Why Isn’t There an Elected Student Government in Middle School?
Research and experience have shown us that middle school student elections are often popularity contests and usually give just a few students most of the leadership opportunities. In the D-E middle school we want as many students as possible to have an opportunity to lead. We know that our students will be leaders in the world, so we want to help them feel empowered to take action and to help them develop their leadership skills. We look to build the confidence and skills in all the students, not just a select few. To this end we want students to play an active role in shaping their community, to take responsibility for their environment, and to cultivate leadership skills and the habit of stepping up. We want to help them discover things they care about and act for positive change without waiting for someone to elect them to it. We guide them in understanding the logistics of taking action and supporting a cause.
As students move through the middle school, the overall program challenges students to clarify their understanding of ideas and information, and it presents them with experiences that cultivate their ability to articulate their ideas — often a first step in taking a leadership role. Projects such as 8th grade “MaD” (Making a Difference), in which students research a current issue they care about and prepare a persuasive proposal of a solution to a problem, is a good example. In another forum, regular HomeBase activities, such as the recent “Intent vs Impact” discussions, help students reflect on how their daily actions and words impact their community and invite them to act in specific ways out of that new understanding. Other leadership-skills cultivation opportunities are optional, such as the invitation we extend to all students to design and launch a new club during activities period. This last example offers students the experience of working through a protocol in order to realize their idea.
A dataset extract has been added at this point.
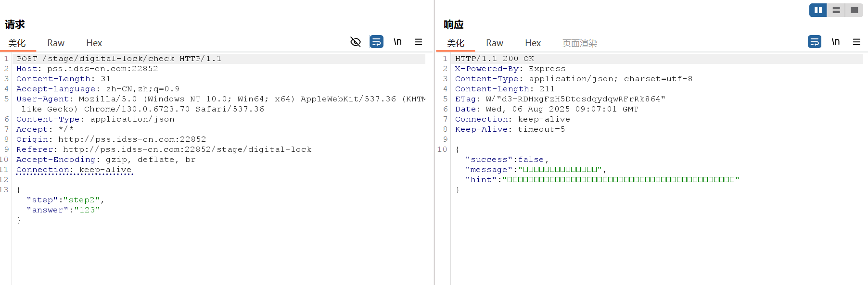Toggle word wrap in the request panel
There are formal, more active types of leadership, and there are less formal, more everyday types of leadership. At D-E, both types are emphasized and taught through our advisory program, grade meetings and discussions, assembly program and in many other ways as well. While specific formal opportunities vary by grade, they generally increase as students become older, culminating with a rich variety of committee, club, event, curriculum and general planning leadership opportunities in 8th grade. Some of the more formal leadership committees students can act on in middle school include the Arts Council, the Pep Rally Committee, and the Honor Code Committee, to name a few. Students also take a leadership role as Admissions Buddies, Open House Guides, sports team captains, and in the service learning projects coordinated at each grade level.
Student choice and voice is very important to us, and it shows. To be a middle schooler at D-E is to have an active role in shaping your own experience and the experiences of your classmates. Cultivating leadership and nurturing skills and habits of leadership is a thread that runs through everything we do. Opportunities to practice leadership at every level of skill and commitment are available to all because this is a community of future leaders whom we expect to “meet the challenge of a changing world and make it better.”